The task:
Could you copy the calculator passage below word for word, from "Once we have" up to and including "the [0; I+6)"?

Quoted passage:
● ● ●

Once we have this value in a register, we need to generate a random position
between 0 and its length. How do we know its length? We know that it will be
10 for the first iteration, 9 for the second iteration, 8 for the third
iteration, and 7 for the fourth (and last) iteration. Since our iteration
counter I starts with 4 and then decrements (with the condition to get out
of the loop when it gets to 0), we know that the pool number length is just
I + 6.
So, we've generated the position P as a random integer number in the [0; I+6)
interval, now what? Now we need to do two things: extract the digit at that
position and shrink the pool number to not include that digit anymore. Digit
extraction is seemingly easy: calculate the factor F in the form of 10^P,
divide the pool number N by F, take the integer part of the result and the
digit will be that integer part modulo 10. However, another hurdle arose:
the 12C does not have any modulo operation, only the operations to take the
integer (INTG) and fractional (FRAC) parts. So, instead of going all the way
to obtaining the modulo, we divide the integer part by 10 and store the
digit as the fractional part of that as it is (from 0 to 0.9). Then, we
update the target number T (initially set to 0) by shifting it 1 position to
the right and adding this decimal fraction representing the new digit. So,
with the pool number N and position P:
F = 10 ^ P
DP = INTG(N/F)

● ● ●

Raw data:
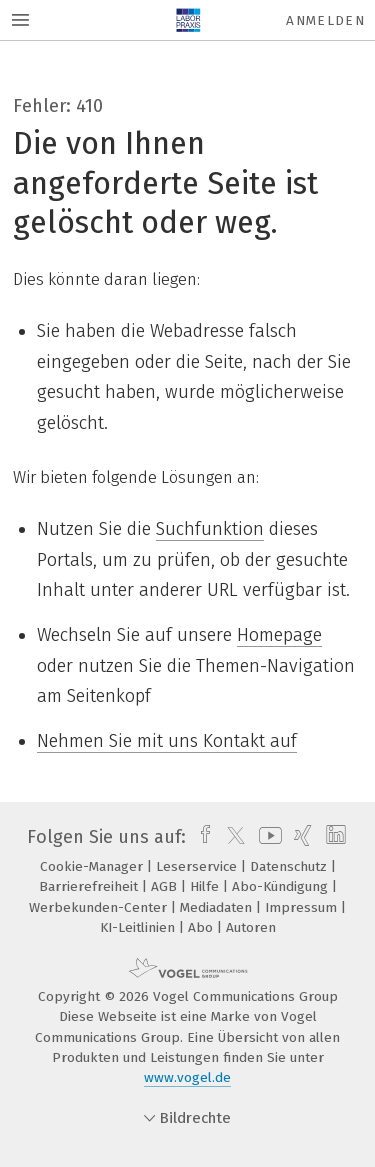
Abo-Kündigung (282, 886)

● ● ●

Worked answer:
Once we have this value in a register, we need to generate a random position
between 0 and its length. How do we know its length? We know that it will be
10 for the first iteration, 9 for the second iteration, 8 for the third
iteration, and 7 for the fourth (and last) iteration. Since our iteration
counter I starts with 4 and then decrements (with the condition to get out
of the loop when it gets to 0), we know that the pool number length is just
I + 6.
So, we've generated the position P as a random integer number in the [0; I+6)